The third element of the turnaround is embodied in direct payments to households, unconditionally, without proof of need. The Biden package pays adults with $1,400 up to a single income of $75,000 and $150,000 for a couple. These are already princely proportions—especially in the U.S. —and clearly the “stimulus” is not social policy. But as surveys show, they, even lower classes, will not spend the “stimulus” but save it and at best throw it into the stock market. After all, the mountain of spontaneously saved money during the pandemic is already waiting to be spent. That is enough for most. The approximately $500 billion in new state debts for unnecessary private expenditures flow these days now directly from the printing press into the household accounts.

The dams to universal basic income, by means of the printing press, have burst. The idea is already repeating itself—the 2020 Republican packages already paid out $1,200 directly. Some politicians already think the state could move to regular distributions, since they seem to cost nothing. Income for all without any endeavor: the end to the market economy and all its incentives.

A New Era: States and Politicians in a Spending Frenzy

Unbelievable national debts and deficits, direct access of politicians to the printing press, and unconditional payments to citizens: this radical novelty will not be remedied even with the few corporate taxes intended by President Biden. The EU, for its part, is embarking on the path of massive new public debt of 1.75 trillion euros: that is, its own EU debt, forbidden by the treaties.

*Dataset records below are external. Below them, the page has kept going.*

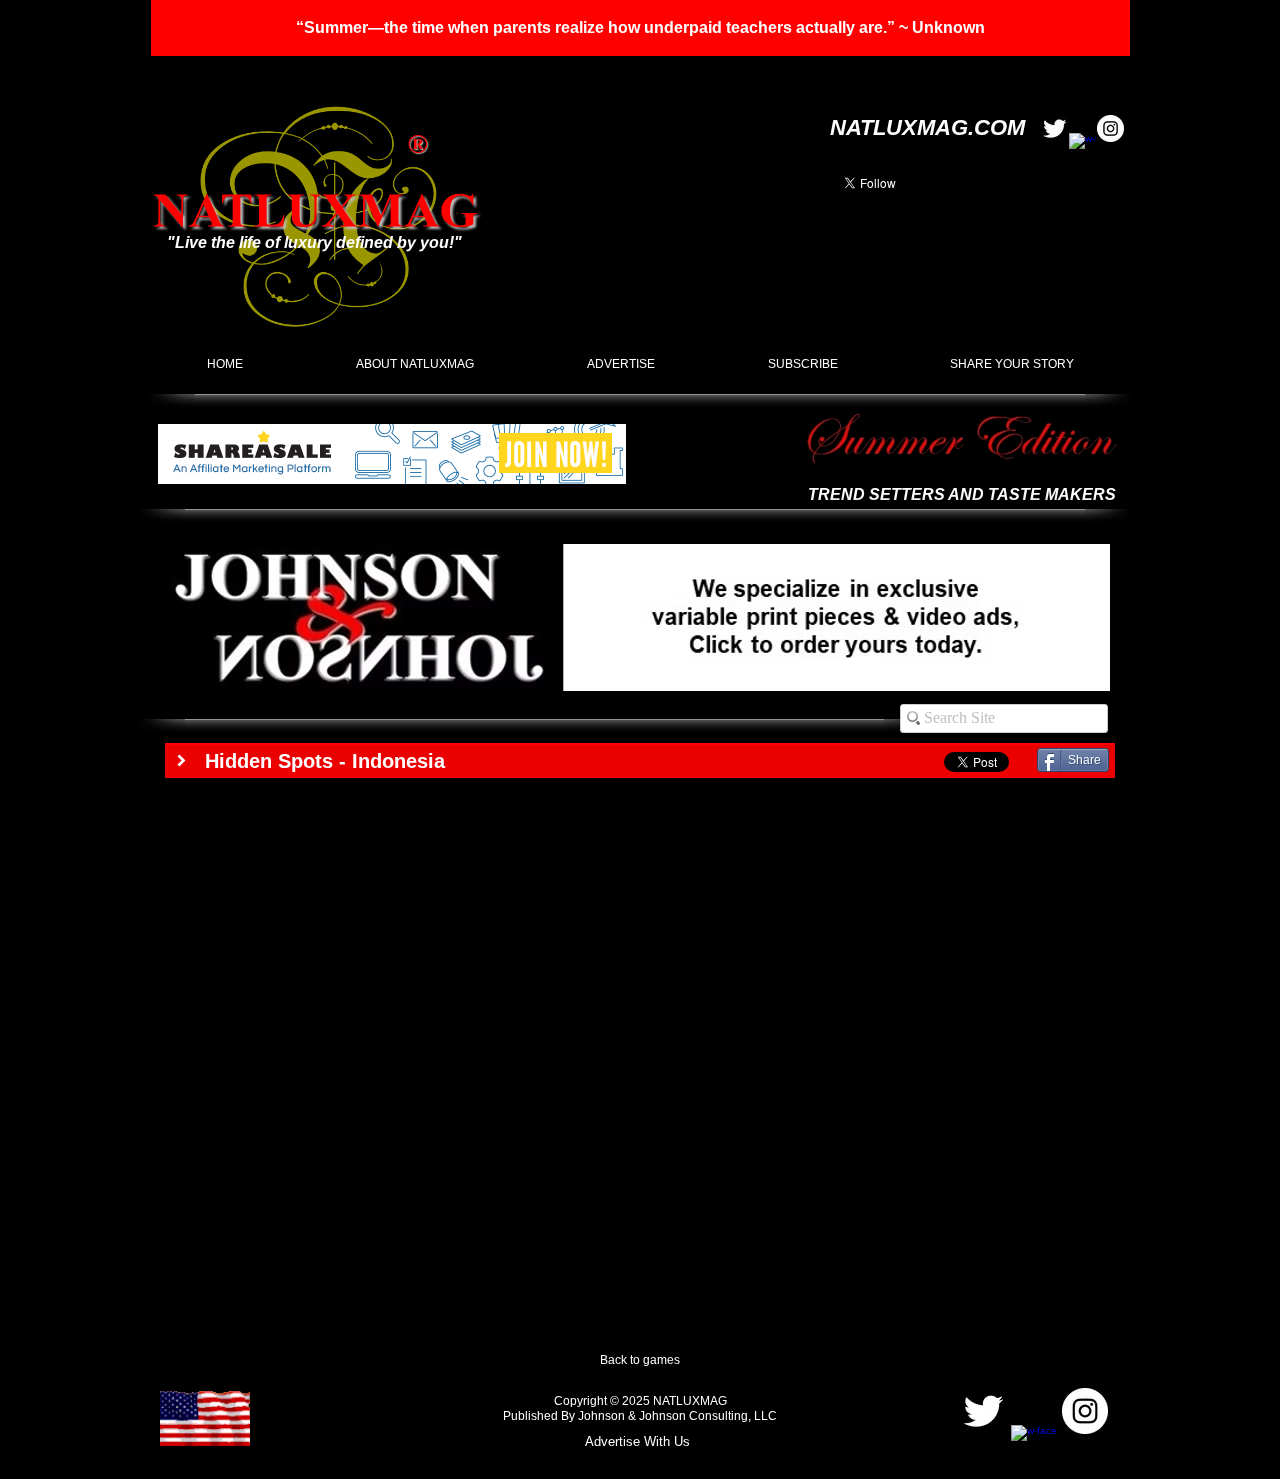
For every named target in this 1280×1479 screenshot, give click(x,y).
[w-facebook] (1082, 146)
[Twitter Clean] (1054, 128)
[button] (640, 28)
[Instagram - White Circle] (1110, 128)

Unfortunately, only in Italy will there be a repeat of what happened with the last $80 billion aid there: only 6.7% was actually spent, because the country is even incapable of spending money. In the USA and other European countries, on the other hand, the state will spend the sums in full, either for itself, or more and more often through contracted agencies, special budgets, companies, and consultants. The state is not only squandering money and risking its inflationary devaluation, it is also squandering its legal and political structures. A new era has begun, before our eyes, and within a matter of months.